**Aim of the exercise**: Each record must be printed again exactly as given.

**Records provided**:
::::::
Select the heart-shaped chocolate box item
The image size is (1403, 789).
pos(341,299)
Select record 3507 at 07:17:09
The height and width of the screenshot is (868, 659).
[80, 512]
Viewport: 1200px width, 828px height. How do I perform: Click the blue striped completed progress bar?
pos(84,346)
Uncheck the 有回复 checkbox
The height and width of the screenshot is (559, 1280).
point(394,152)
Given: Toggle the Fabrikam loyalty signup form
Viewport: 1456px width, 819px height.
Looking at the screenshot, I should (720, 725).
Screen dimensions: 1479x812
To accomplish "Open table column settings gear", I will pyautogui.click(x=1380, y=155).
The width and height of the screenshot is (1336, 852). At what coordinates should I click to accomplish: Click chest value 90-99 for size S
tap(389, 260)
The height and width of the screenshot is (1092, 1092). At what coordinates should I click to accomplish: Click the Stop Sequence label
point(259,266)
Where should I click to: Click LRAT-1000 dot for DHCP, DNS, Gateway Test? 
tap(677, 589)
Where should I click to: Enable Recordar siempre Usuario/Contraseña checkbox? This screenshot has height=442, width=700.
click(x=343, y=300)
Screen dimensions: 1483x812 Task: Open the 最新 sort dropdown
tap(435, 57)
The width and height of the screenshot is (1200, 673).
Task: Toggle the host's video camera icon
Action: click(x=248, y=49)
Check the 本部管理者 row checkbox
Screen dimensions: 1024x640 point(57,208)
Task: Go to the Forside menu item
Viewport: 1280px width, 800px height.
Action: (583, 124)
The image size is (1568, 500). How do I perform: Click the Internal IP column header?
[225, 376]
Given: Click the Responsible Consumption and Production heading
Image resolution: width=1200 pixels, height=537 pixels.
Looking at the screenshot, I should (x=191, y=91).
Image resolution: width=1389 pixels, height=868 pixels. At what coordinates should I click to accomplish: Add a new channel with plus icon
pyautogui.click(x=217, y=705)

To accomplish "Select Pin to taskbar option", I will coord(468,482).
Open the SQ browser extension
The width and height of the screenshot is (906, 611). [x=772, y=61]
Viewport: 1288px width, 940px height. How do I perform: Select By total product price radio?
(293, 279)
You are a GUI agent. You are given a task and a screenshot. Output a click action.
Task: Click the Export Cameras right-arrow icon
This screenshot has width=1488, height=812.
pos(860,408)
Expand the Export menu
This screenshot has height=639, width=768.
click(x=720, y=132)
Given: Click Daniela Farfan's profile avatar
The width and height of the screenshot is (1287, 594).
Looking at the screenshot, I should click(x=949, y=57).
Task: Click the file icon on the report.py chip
::::::
**Answer space**:
Select the heart-shaped chocolate box item
The image size is (1403, 789).
pos(341,299)
Select record 3507 at 07:17:09
The height and width of the screenshot is (868, 659).
[80, 512]
Viewport: 1200px width, 828px height. How do I perform: Click the blue striped completed progress bar?
pos(84,346)
Uncheck the 有回复 checkbox
The height and width of the screenshot is (559, 1280).
point(394,152)
Given: Toggle the Fabrikam loyalty signup form
Viewport: 1456px width, 819px height.
Looking at the screenshot, I should (720, 725).
Screen dimensions: 1479x812
To accomplish "Open table column settings gear", I will pyautogui.click(x=1380, y=155).
The width and height of the screenshot is (1336, 852). At what coordinates should I click to accomplish: Click chest value 90-99 for size S
tap(389, 260)
The height and width of the screenshot is (1092, 1092). At what coordinates should I click to accomplish: Click the Stop Sequence label
point(259,266)
Where should I click to: Click LRAT-1000 dot for DHCP, DNS, Gateway Test? 
tap(677, 589)
Where should I click to: Enable Recordar siempre Usuario/Contraseña checkbox? This screenshot has height=442, width=700.
click(x=343, y=300)
Screen dimensions: 1483x812 Task: Open the 最新 sort dropdown
tap(435, 57)
The width and height of the screenshot is (1200, 673).
Task: Toggle the host's video camera icon
Action: click(x=248, y=49)
Check the 本部管理者 row checkbox
Screen dimensions: 1024x640 point(57,208)
Task: Go to the Forside menu item
Viewport: 1280px width, 800px height.
Action: (583, 124)
The image size is (1568, 500). How do I perform: Click the Internal IP column header?
[225, 376]
Given: Click the Responsible Consumption and Production heading
Image resolution: width=1200 pixels, height=537 pixels.
Looking at the screenshot, I should (x=191, y=91).
Image resolution: width=1389 pixels, height=868 pixels. At what coordinates should I click to accomplish: Add a new channel with plus icon
pyautogui.click(x=217, y=705)

To accomplish "Select Pin to taskbar option", I will coord(468,482).
Open the SQ browser extension
The width and height of the screenshot is (906, 611). [x=772, y=61]
Viewport: 1288px width, 940px height. How do I perform: Select By total product price radio?
(293, 279)
You are a GUI agent. You are given a task and a screenshot. Output a click action.
Task: Click the Export Cameras right-arrow icon
This screenshot has width=1488, height=812.
pos(860,408)
Expand the Export menu
This screenshot has height=639, width=768.
click(x=720, y=132)
Given: Click Daniela Farfan's profile avatar
The width and height of the screenshot is (1287, 594).
Looking at the screenshot, I should click(x=949, y=57).
Task: Click the file icon on the report.py chip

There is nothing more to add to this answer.